# Insurance settlement for car that hit a deer



## wahoowad (Oct 4, 2011)

We were driving on a rural highway at 55 mph when we struck a large 8 point buck with our 4 week old new car (2011 VW Jetta). We suffered no injuries thanks to airbags but the car has extensive damage to the front end and driver side. The accident occurred several states away while visiting relatives, the car is undrivable and we came home with a rental car provided by the insurance company. 

We thought the car would be totaled (they sell for around $21k +/-) but learned the insurance adjuster feels it can be repaired for $9500. He determined this based on looking at the car and I guess having experience estimating repair bills. Frankly, we want the car totaled because we don't want to own a car that has had to have such extensive repairs. These extensive repairs often lead to premature failures, mismatched paint that fades differently over time, repeated visits to the dealer, etc. Granted, a lot of the car is undamaged and we do not suspect frame damage, but his initial estimate is already close to 50% of the car. We think a real VW dealership will likely charge far more to make factory repairs but are being pressured to accept the initial offer even though a repair facility has not seen the car.

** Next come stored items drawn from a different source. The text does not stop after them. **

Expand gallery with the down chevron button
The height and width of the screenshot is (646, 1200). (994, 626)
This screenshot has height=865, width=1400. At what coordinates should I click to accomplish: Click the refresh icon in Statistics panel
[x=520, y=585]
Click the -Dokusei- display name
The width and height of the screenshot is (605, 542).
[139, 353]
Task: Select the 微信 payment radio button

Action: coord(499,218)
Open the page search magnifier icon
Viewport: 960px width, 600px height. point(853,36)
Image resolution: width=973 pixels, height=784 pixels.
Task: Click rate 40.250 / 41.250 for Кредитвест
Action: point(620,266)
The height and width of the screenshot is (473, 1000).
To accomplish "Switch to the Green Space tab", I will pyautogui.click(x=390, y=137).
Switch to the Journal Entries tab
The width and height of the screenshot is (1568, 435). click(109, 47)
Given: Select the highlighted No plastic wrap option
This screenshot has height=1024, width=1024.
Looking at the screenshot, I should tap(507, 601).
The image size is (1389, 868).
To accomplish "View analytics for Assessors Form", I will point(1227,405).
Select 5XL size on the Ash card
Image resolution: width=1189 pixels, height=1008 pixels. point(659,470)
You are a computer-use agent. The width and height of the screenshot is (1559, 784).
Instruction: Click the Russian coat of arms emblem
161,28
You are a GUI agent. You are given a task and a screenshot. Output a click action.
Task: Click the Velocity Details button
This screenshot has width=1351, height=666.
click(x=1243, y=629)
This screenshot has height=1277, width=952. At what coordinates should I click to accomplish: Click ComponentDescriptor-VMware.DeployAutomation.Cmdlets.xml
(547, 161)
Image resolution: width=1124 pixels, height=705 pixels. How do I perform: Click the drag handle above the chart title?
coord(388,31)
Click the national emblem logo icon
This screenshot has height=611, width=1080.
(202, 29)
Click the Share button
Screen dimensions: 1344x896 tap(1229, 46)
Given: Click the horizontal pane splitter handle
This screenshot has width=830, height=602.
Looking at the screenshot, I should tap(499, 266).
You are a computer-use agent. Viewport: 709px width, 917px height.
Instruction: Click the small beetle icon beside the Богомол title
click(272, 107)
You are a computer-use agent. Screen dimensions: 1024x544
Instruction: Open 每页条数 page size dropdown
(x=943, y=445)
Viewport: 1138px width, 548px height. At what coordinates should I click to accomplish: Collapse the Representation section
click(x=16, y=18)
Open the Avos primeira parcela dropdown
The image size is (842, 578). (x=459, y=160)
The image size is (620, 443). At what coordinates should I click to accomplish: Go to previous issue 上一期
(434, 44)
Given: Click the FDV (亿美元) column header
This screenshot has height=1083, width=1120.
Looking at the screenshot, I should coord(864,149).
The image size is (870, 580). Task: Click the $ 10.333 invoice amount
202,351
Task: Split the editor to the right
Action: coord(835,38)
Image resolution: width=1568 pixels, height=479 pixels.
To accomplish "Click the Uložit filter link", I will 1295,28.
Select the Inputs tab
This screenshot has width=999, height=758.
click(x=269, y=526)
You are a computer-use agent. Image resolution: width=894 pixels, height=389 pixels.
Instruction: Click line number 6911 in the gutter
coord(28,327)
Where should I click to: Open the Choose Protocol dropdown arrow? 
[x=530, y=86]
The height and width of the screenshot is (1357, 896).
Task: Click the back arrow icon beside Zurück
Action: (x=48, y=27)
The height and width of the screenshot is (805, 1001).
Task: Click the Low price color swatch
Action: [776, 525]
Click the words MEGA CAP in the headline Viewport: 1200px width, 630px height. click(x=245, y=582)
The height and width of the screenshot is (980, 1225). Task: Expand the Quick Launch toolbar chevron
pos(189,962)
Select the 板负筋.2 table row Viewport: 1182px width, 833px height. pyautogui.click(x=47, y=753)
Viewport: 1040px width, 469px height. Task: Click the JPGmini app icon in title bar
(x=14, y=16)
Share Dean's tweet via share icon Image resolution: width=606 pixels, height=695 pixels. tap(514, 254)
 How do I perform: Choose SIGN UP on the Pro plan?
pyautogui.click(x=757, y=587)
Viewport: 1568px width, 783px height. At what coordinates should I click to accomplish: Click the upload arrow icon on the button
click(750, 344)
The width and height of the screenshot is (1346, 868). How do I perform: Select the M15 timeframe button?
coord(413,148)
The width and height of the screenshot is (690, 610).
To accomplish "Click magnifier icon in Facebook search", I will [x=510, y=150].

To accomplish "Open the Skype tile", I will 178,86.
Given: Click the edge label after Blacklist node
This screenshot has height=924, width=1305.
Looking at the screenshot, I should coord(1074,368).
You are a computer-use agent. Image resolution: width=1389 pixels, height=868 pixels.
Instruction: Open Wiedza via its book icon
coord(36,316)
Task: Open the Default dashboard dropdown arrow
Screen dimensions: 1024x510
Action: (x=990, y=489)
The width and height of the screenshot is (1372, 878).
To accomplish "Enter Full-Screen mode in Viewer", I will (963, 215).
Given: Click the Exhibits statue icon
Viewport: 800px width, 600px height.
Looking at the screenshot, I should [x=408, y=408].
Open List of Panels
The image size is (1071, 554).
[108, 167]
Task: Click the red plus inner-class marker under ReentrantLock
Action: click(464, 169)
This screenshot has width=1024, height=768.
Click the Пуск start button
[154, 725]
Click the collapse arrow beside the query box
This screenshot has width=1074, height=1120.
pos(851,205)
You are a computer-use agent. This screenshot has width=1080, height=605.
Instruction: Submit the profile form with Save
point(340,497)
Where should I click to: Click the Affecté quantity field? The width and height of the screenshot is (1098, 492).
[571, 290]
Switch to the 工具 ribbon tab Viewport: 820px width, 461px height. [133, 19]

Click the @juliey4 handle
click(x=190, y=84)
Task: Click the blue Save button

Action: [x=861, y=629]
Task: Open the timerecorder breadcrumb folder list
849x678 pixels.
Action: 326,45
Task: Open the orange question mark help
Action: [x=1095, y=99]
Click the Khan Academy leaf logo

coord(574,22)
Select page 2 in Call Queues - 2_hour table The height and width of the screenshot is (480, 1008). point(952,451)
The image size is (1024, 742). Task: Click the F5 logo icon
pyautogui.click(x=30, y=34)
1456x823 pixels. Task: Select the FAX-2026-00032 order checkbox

Looking for some advice to handle the negotiation with the adjuster. They seem unwilling to tow it to our local VW dealer where we want the repairs made. The fact that this happened seems to be a factor.


----------



## Jags (Oct 4, 2011)

I sure as heck wouldn't agree to ANYTHING until I had at least a couple of shops quote the repairs.  Once you cash that check, the ins company is DONE.


----------



## Jack Straw (Oct 4, 2011)

I have had the "luck" of hitting 2 dear in the last 2 years.(on the same road within 500') Luckily my local body shop is the service provider for my insurance company. All I do is take it to the body shop and they and the insurance company hash it out. All i have to do is leave it there for a week and pay my $200 deductable. Ask the insurance company if they have a body shop that they endorse. I have also heard that there are independant insurance adjusters who will fight the insurance company for you. I believe they get a percentage of what you get, but if your really unhappy maybe its the way to go.


----------



## billb3 (Oct 4, 2011)

I'd get  second opinion estimates  from several sources for a 10K repair just as readily as I would a Doctor who  was recommending removing a testicle.


----------



## CTburning (Oct 4, 2011)

The above statement is not exactly true because who ever ends up doing the repair is most likely going to ask for a supplement.  The adjuster will visit the shop and document the "extra" damage that the shop finds.  Unfortunately the adjuster does not consider your wishes when determining if the claim is a repair or a total loss.  It's all about what will be cheaper for the insurance company.  You should choose your own body shop and not neccessarily the one that your insurance company reccommends.  The reason is that the bodyshop that regularly deals with the insurance company is going to have loyalties to them and will "work with" the adjuster to get your care done for as cheaply as possible.  Find a bodyshop that guarantees their work for life and if you want to use the dealer, then bring it to the dealer.  You have the right to choose what bodyshop does the repair.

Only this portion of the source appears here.